* [Text to read]:
##############################

2016-07-06 Thread lohecn
first, sorry everyone for having attached the file instead of just typing it 
here.
second, thanks a lot for the replies; even though I gave you no code it was 
quite helpful!
the code was this:

from sys import argv

script, filename = argv
txt = open (filename)

print "Here's your file %r: " % filename
print txt.read()

print "Type the filename again: "
file_again = raw_input("> ")

txt_again = open(file_again)

print txt_again.read()

Peter Otten explained it to me line by line [thanks so much :)] however, I do 
have one more question:
why do I have to create a variable txt_again to assign it to the open 
function and them print the file?
why is it that I can't only write something like open(file_again).read()?


6. Jul 2016 05:22 by __pete...@web.de:


> loh...@tuta.io>  wrote:
>
>> hey everyone. this is my first time trying this -- actually, I've been
>> studying python only for some days now, and I'm afraid my questions are
>> going to be rally simple, but I can't seem to understand this piece of
>> code and thus can't move on.
>
> You seem to be talking about
>
> http://learnpythonthehardway.org/book/ex15.html
>
> """
> from sys import argv
>
> script, filename = argv
>
> txt = open(filename)
>
> print "Here's your file %r:" % filename
> print txt.read()
>
> print "Type the filename again:"
> file_again = raw_input("> ")
>
> txt_again = open(file_again)
>
> print txt_again.read()
> """
>
> As others said, always provide the code you are asking about, or if that is
> not possible at least provide a link.
>
>> you probably know the book, so you know that zed always makes us write
>> code so that then we can understand how it works, and it's great, but in
>> this exercise there are just too many new functions and without
>> explanation they are a bit hard to understand... so I'm having trouble
>> with most of the lines here.
>>
>> it's not that I want the full explanation to that code, but since I'm
>> unfamiliar with some of its concepts, I'm just going to tell you all the
>> things that I don't understand (sorry for it being a lot):
>> 1. the need to put script into an estipulation for argv (line 3)

##############################

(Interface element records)
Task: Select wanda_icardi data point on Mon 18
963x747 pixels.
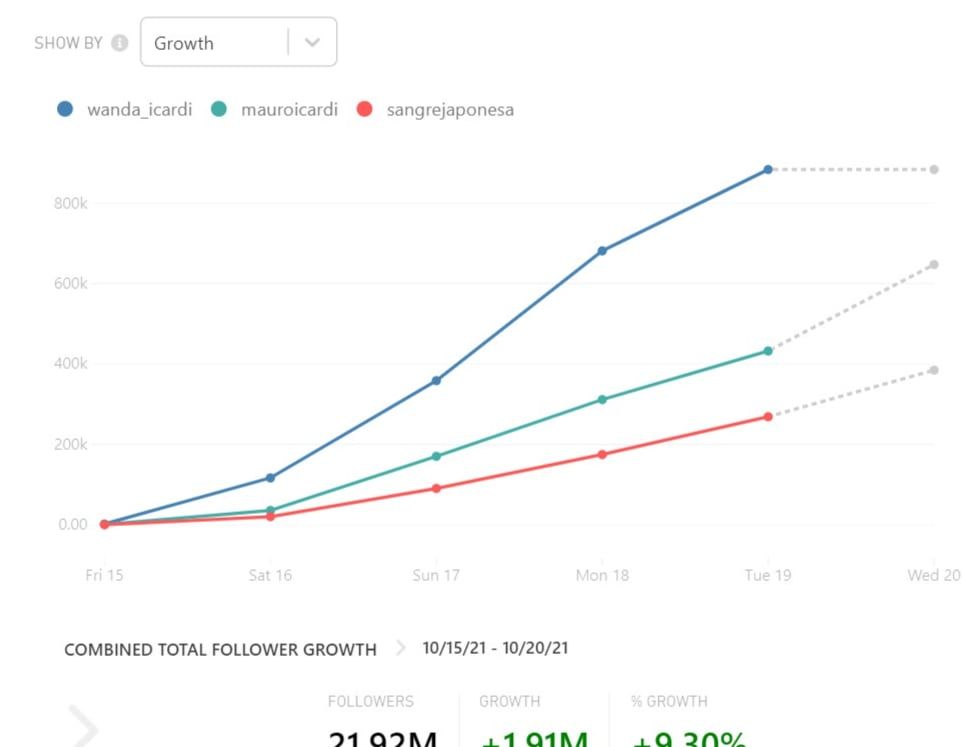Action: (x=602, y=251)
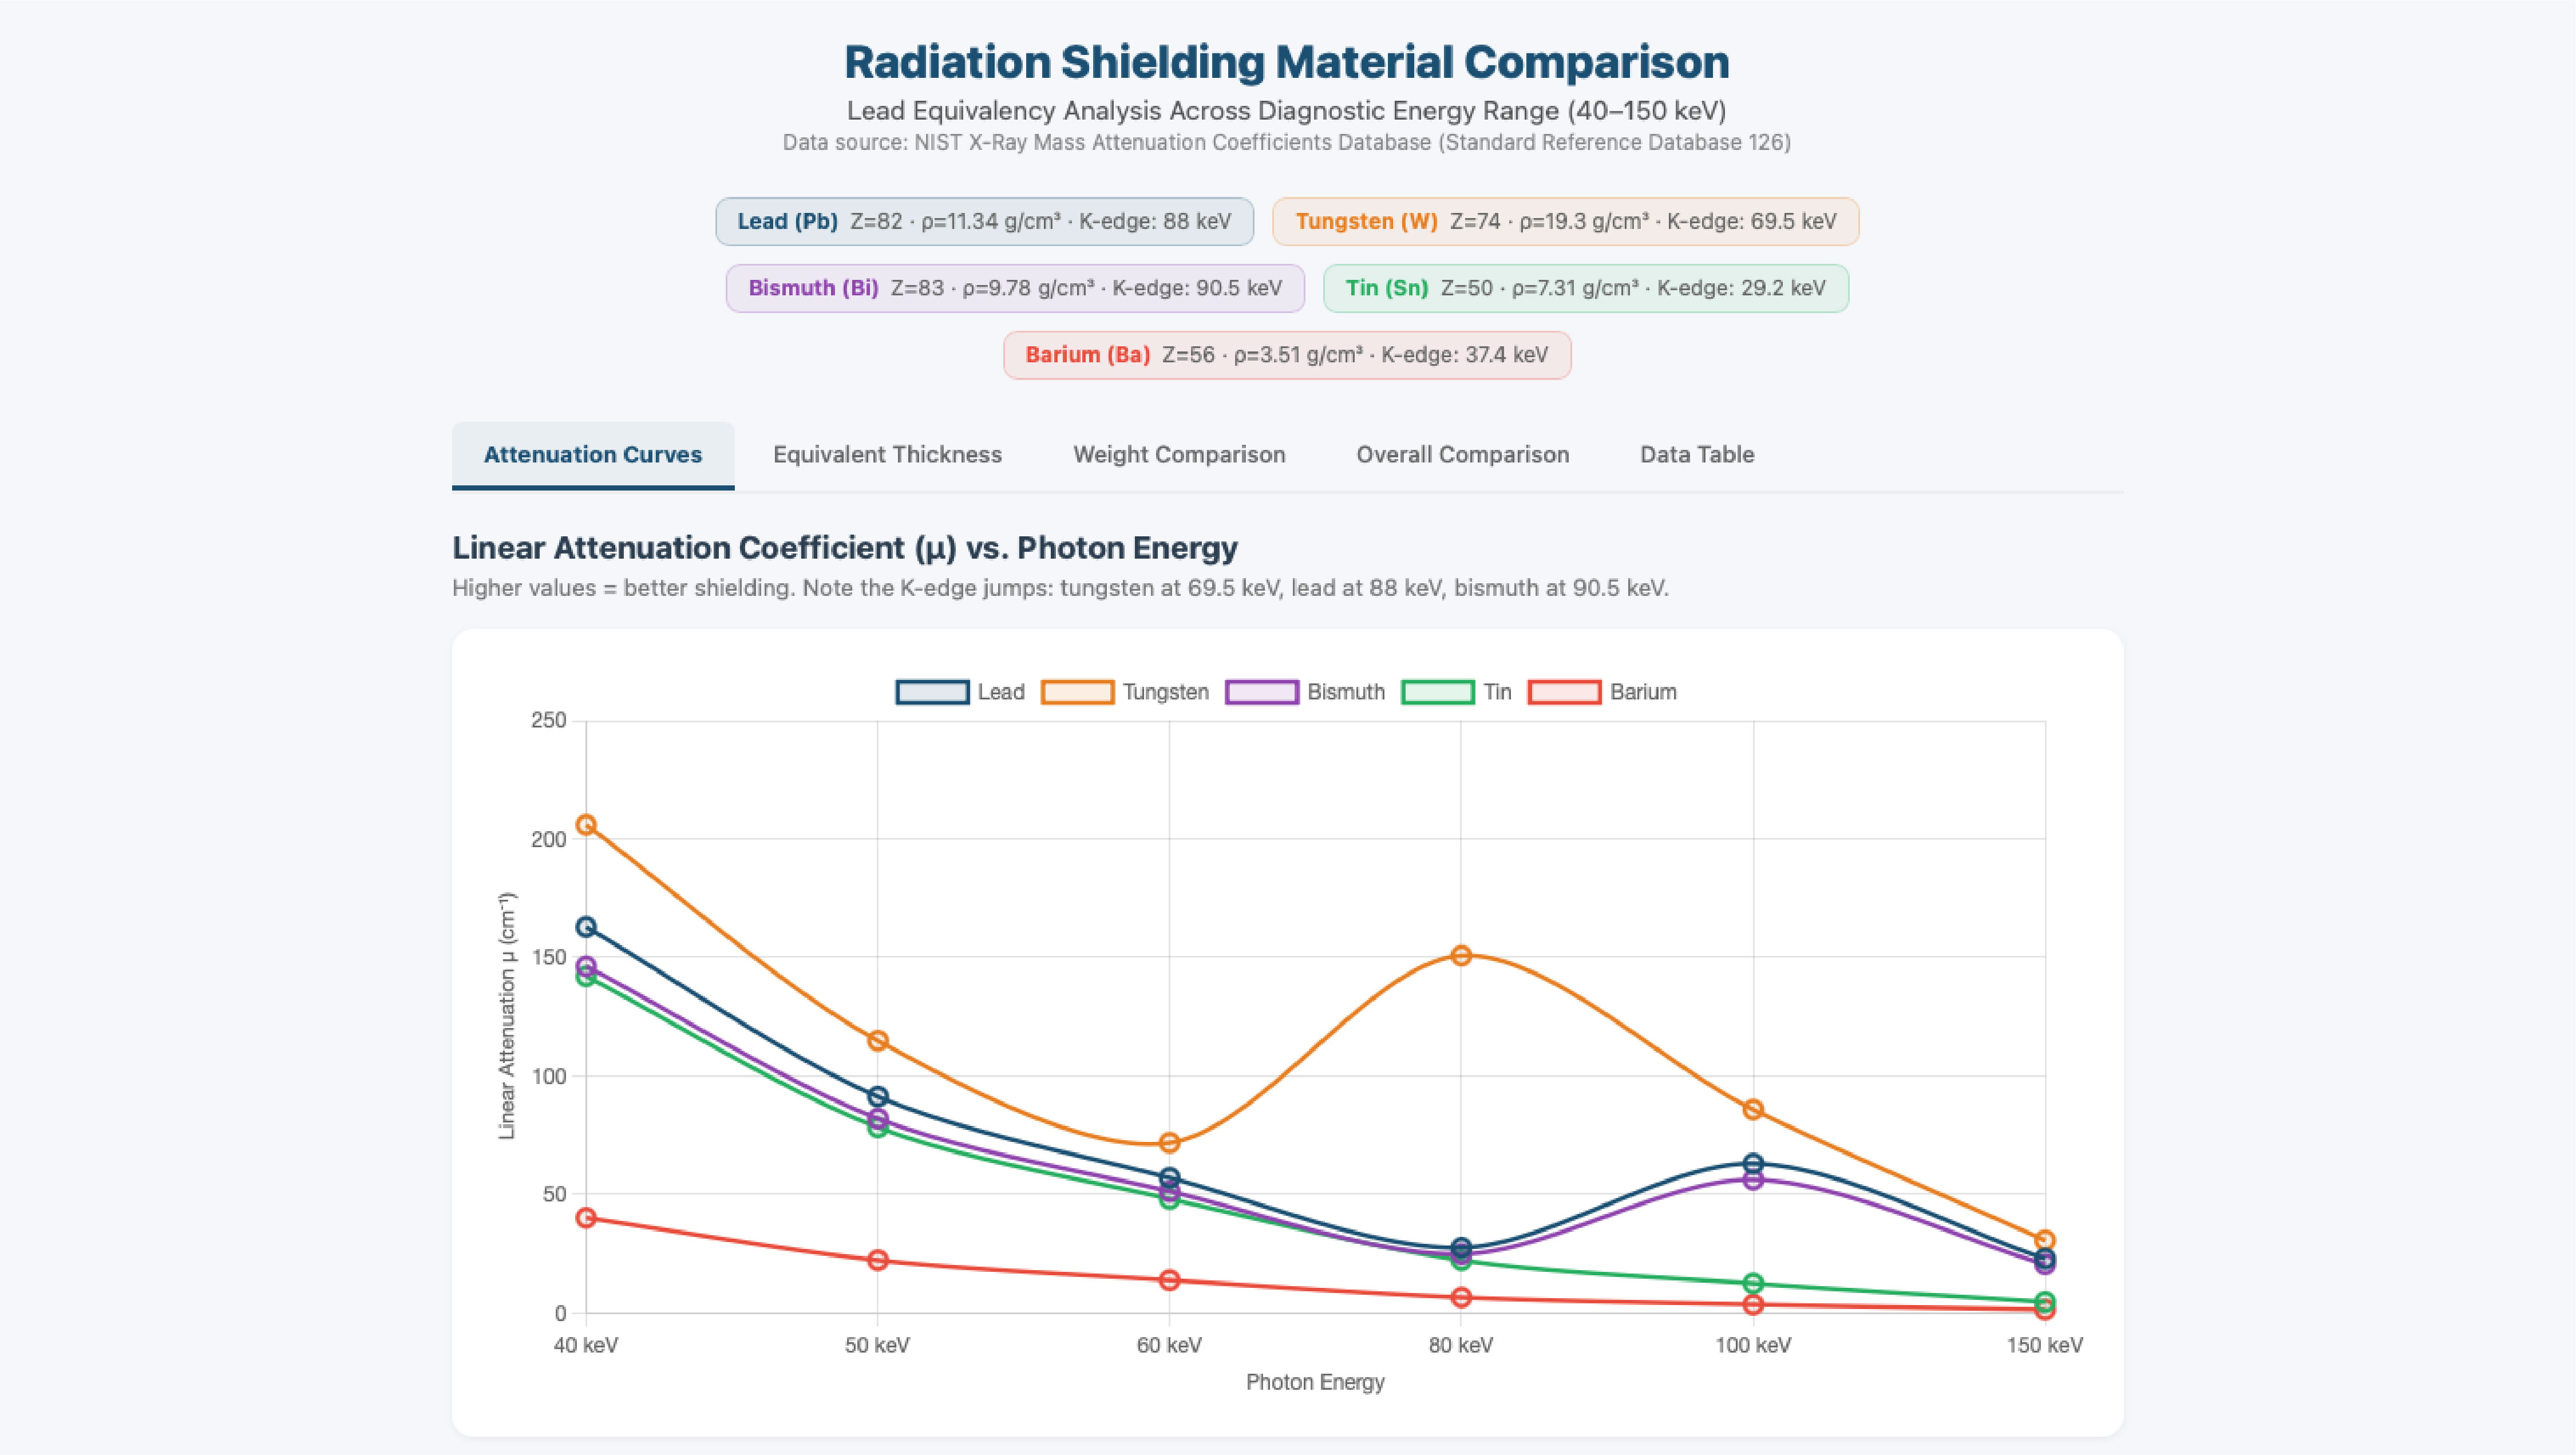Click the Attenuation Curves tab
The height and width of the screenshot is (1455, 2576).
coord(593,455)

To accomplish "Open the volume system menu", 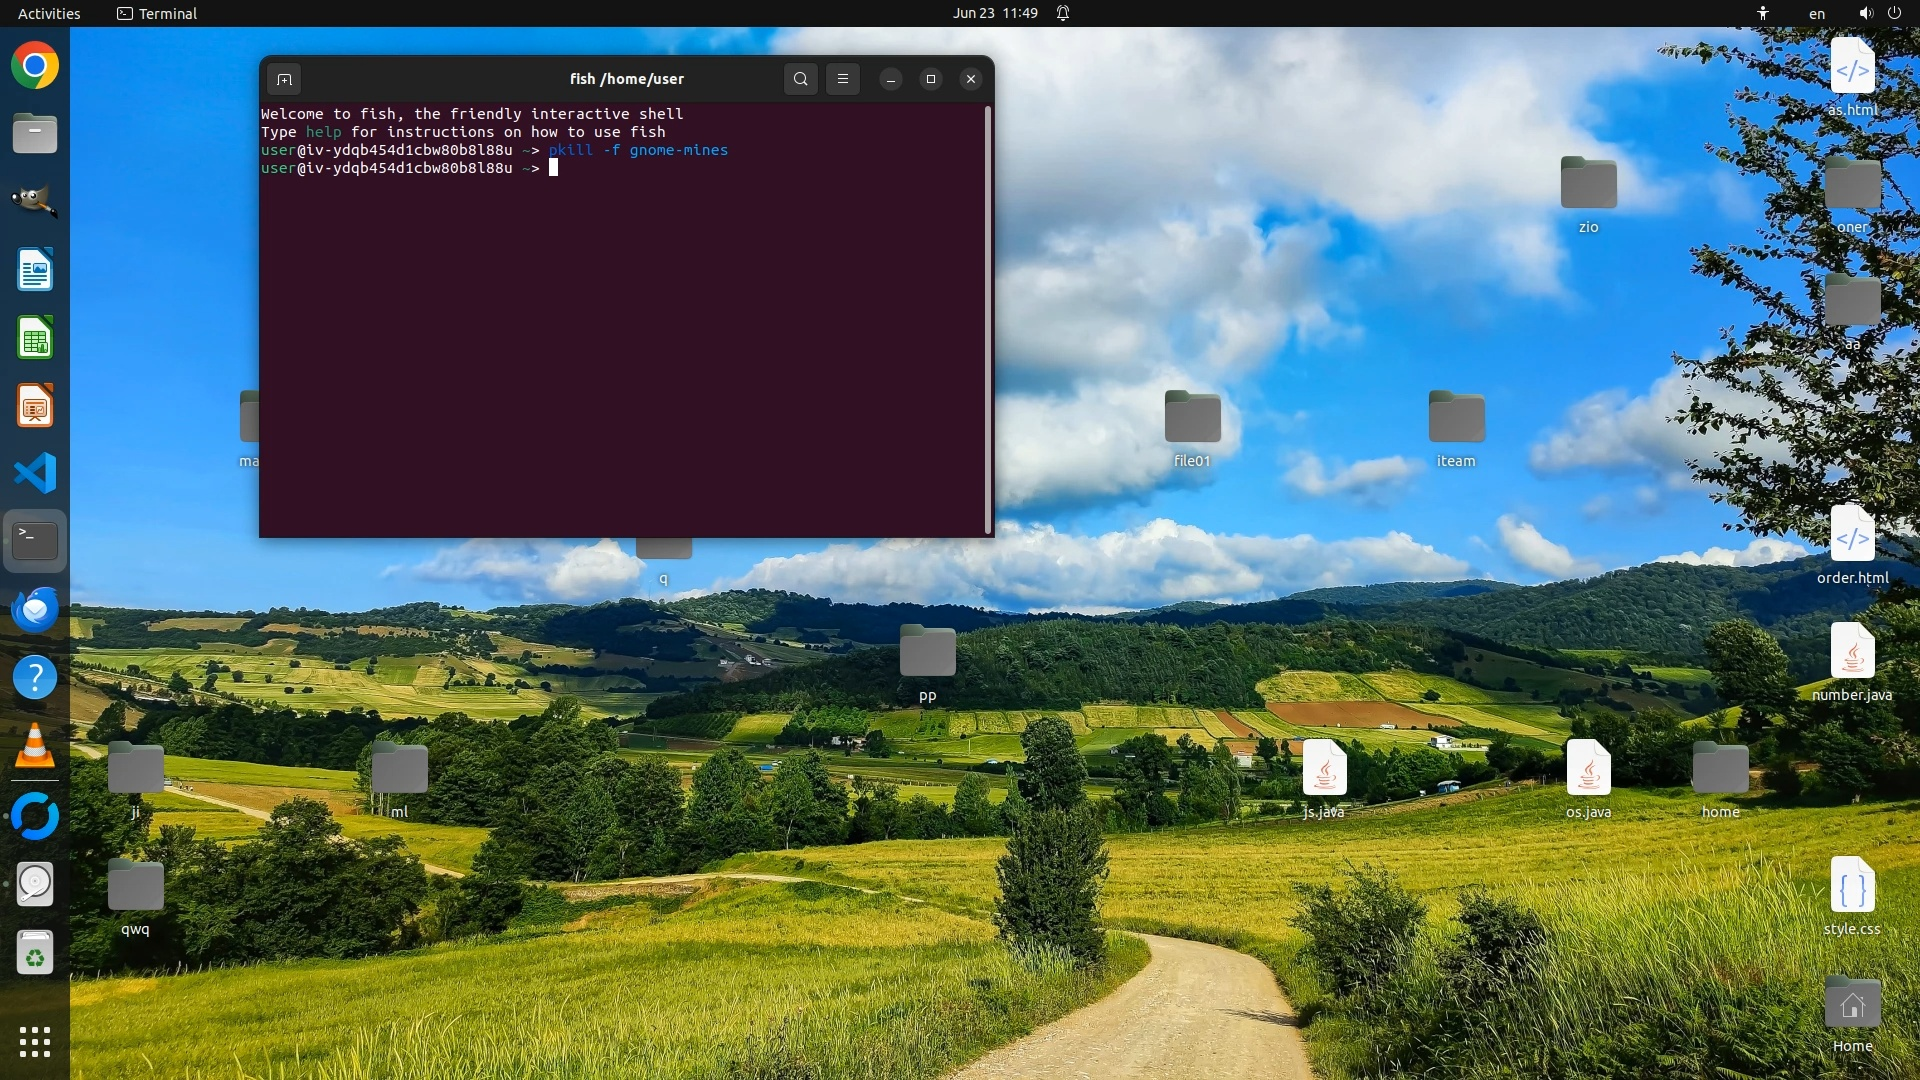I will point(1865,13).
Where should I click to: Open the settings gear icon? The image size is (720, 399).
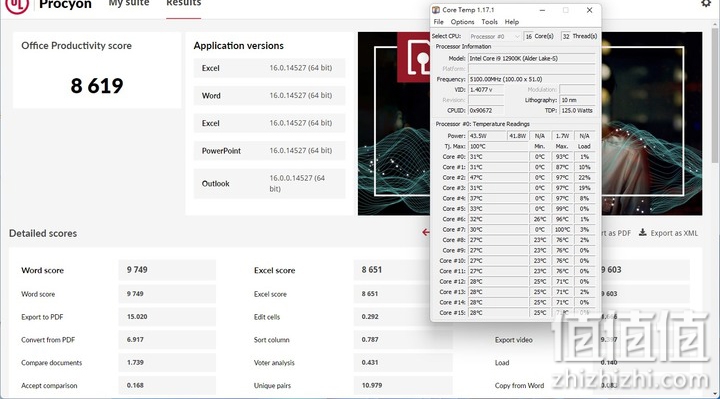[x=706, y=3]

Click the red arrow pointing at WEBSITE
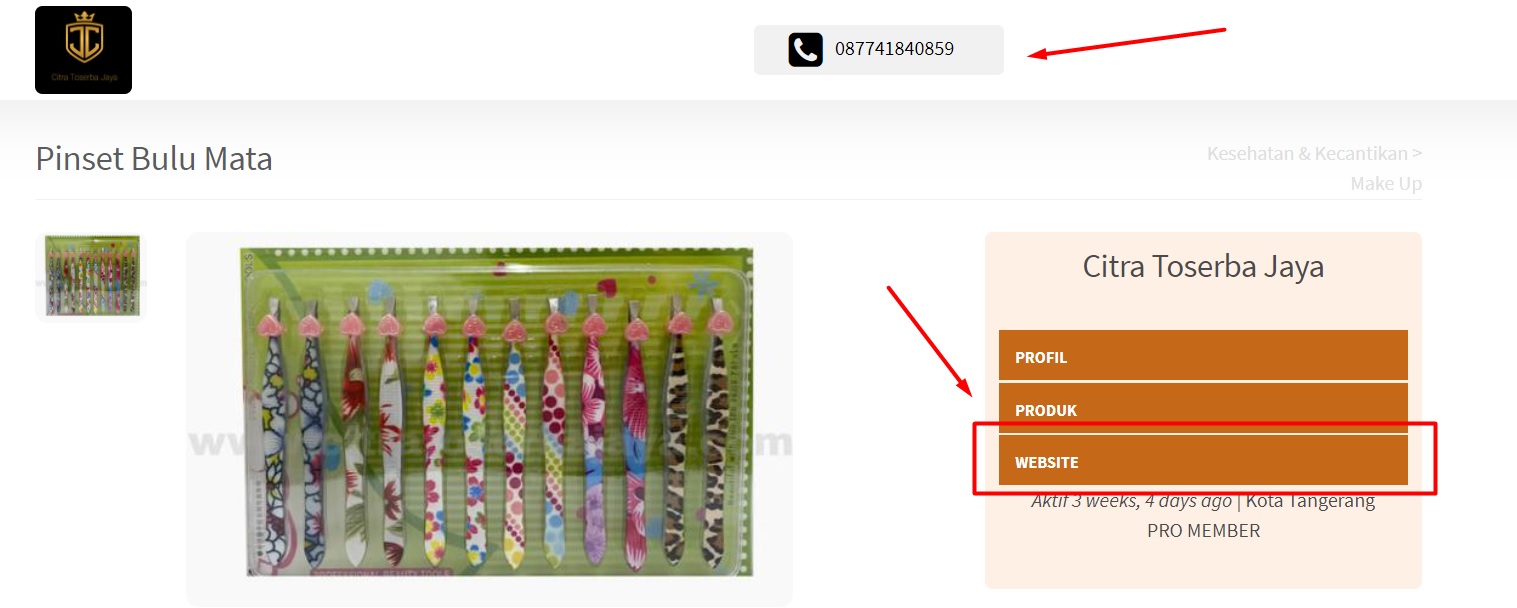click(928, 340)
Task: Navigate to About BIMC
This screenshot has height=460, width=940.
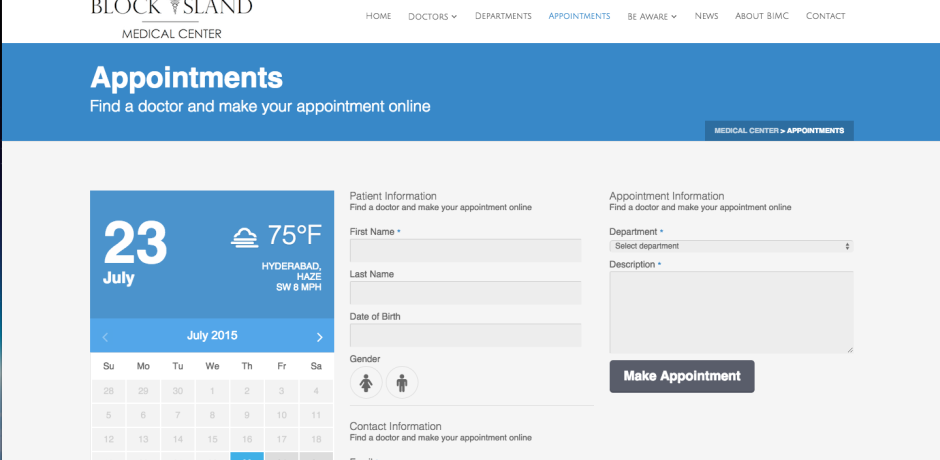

##############################

* [The tasks]:
#1 Edit the Python mailing-list thread from the words "6. Jul 2016" through "can't move on.", putting "basic" in place of "simple".
#2 Continue the Python mailing-list thread after its final line.
The records are separate material and have no connection to the Python mailing-list thread.

* [Exercise responses]:
#1
6. Jul 2016 05:22 by __pete...@web.de:


> loh...@tuta.io>  wrote:
>
>> hey everyone. this is my first time trying this -- actually, I've been
>> studying python only for some days now, and I'm afraid my questions are
>> going to be rally basic, but I can't seem to understand this piece of
>> code and thus can't move on.

#2
>
> Write a script tmp.py containing
>
> from sys import argv
> print argv
>
> then call it with with one parameter, e. g.
>
> $ python tmp.py somefile.txt
> ['tmp.py', 'somefile.txt']
>
> As you can see argv is a list with two items, the first being "tmp.py", the
> name of the script you are invoking. You are only interested in the second
> one, the filename. The easy way to get that is
>
> filename = argv[1]
>
> the hard way is to use "unpacking"
>
> script, filename = argv
>
> where python will assign one item from the list on the right to every name
> on the left:
>
 items = ["foo", "bar"]
 one, two = items
 one
> 'foo'
 two
> 'bar'
>
> What happens if the number of names on the left doesn't match the number of
> items in the list?
>
 one, two, three = items
> Traceback (most recent call last):
>   File "", line 1, in 
> ValueError: need more than 2 values to unpack
>
> You get an exception. That is why you have to provide the name "script" in
> Zed's example even though you are not actually interested in the script
> name.
>
>> 2. the what is txt and why it has to be used there (line 4)
>
> txt is a file object and
>
>> 3. txt.read() -- which are all new functions(? I dont even know what they
>> are)  (line 7)
>
> read() is a method that here reads the whole file into a string. You use 
> the
> open() function to open a file and usually assign the file object that is
> returned by open to a name. You can freely choose that name. The structure
> is the same for every object, be it a number:
>
> x = 42  # assign a number to x
> y = x + x  # do some arithmetic with x and assign the result to y
> print y  # print the result
>
> a list:
>
> mynumbers = list()  # create a list
> mynumbers.append(42)  # append a number to the list
> print mynumbers  # print the list
>
> or a file:
>
> myfile = open("example.txt")  # open the file example.txt in the current
>   # working directory. If the file doesn't 
> exist
>   # you get an error
>
> print "first line:", myfile.readline()  # read the first line and print it
> print "rest of the file:"
> print myfile.read()  # read the rest of the file and print it
>
> myfile.close()  # close the file
>
>> 4. file_again (line 10)
>> 5. txt_again (line 12)
>> and line 14.
>
> 4. and 5. are just a repetition of the first part, with the variation that
> the filename, assigned to file_again is read interactively with raw_input()
> instead of passing it as a commandline argument to the script.
>
> The names used can be freely chosen by the programmer, a script
>
> from sys import argv
>
> red_apple, my_hat = argv
>
> blue_suede_shoes = open(my_hat)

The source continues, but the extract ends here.